Quote: Originally posted by len1  
Thats why science is more fun than watching crap on TV.


I can forgive any negative vibes emanating from len in other posts due to this, the rest of his posts here and particularly the mention of a spectrum within the hard / soft definitions, something I've become very familiar with. Not forgetting the DIY sodium.

I have a liter of DMSO handy, so I could give it a go, but I'd prefer to go to the effort of whipping some ether up so I have that around if I need it for anything else. I expect it'll also be far easier to work with than DMSO given the massive BP difference. Producing AlCl3 by a hot method isn't the issue for me, it's dealing with the clogs and lumps it produces. The clogs mean problems. Poking around with sticks is asking for broken glass and it'll never be clean or particularly free of BroLow acids with that much atmospheric exposure.

These AlCl3 threads are getting busy. Don't forget FeCl3, which can be dried to anhydrous under a stream of HCl(g) without it subliming all over the place.
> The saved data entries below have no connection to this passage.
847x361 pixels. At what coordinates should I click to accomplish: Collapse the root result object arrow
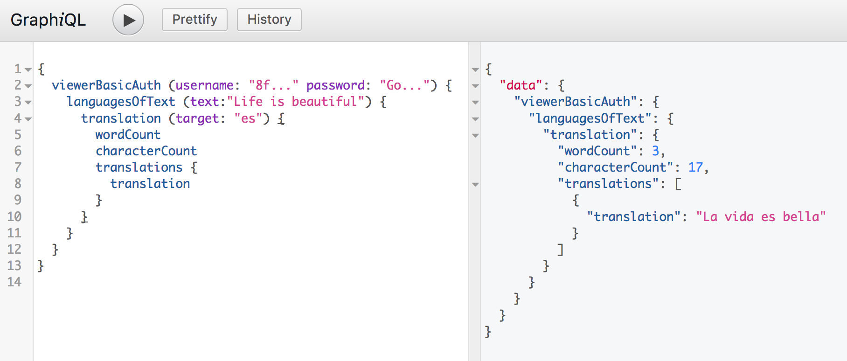point(475,69)
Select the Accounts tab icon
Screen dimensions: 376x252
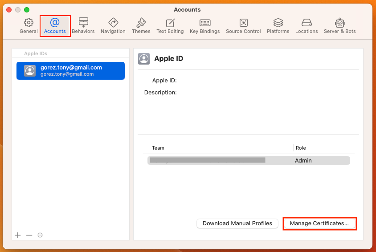(x=55, y=26)
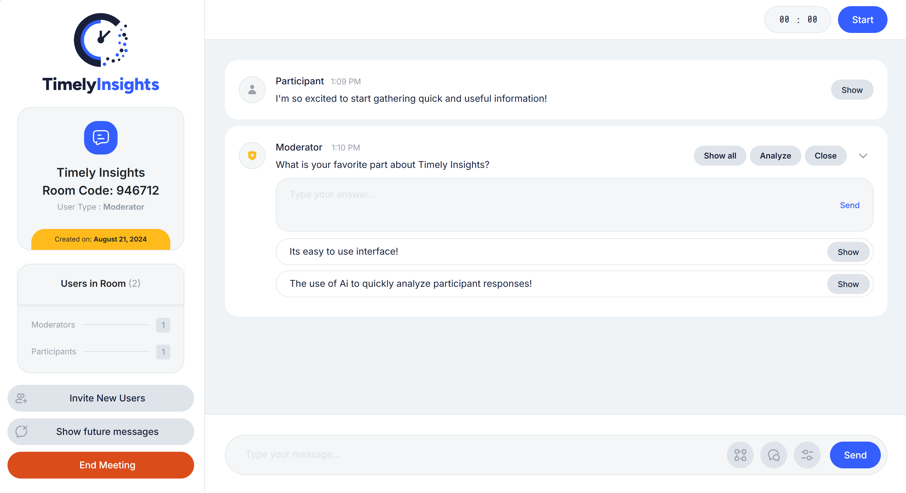Show the "Its easy to use interface!" answer
Screen dimensions: 906x493
click(848, 252)
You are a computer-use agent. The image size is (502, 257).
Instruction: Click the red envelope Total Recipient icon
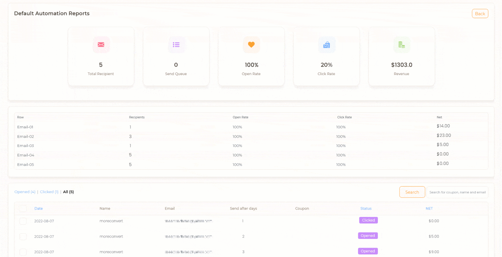101,45
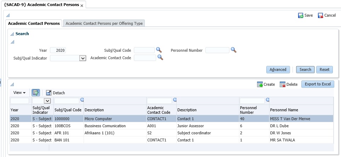341x157 pixels.
Task: Select the Academic Contact Persons tab
Action: (x=34, y=23)
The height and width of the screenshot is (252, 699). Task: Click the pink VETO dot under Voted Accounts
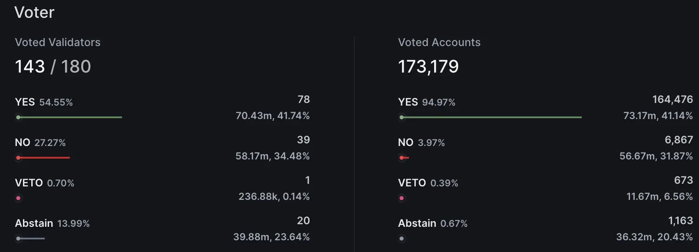point(402,198)
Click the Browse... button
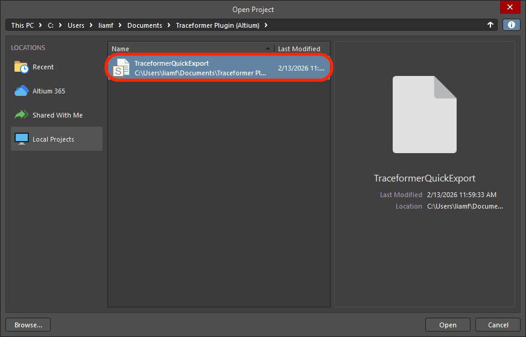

If you don't need a hard acid, things get even easier. Metal oxides feature Lewis acid sites. Microwave irradiation of some aryls, particularly those with halides attached to the opposite side of the ring to the ether linkage, show potentially useful charge shifting in response to microwaves, which appears to allow softer Lewis acids to attack it's lone pair when they normally wouldn't be bothered; hard Lewis acids attack hard Lewis bases, and soft attack soft, preferentially. By making something like the lone pair on an oxygen appear softer than it would normally, softer acids attack more efficiently.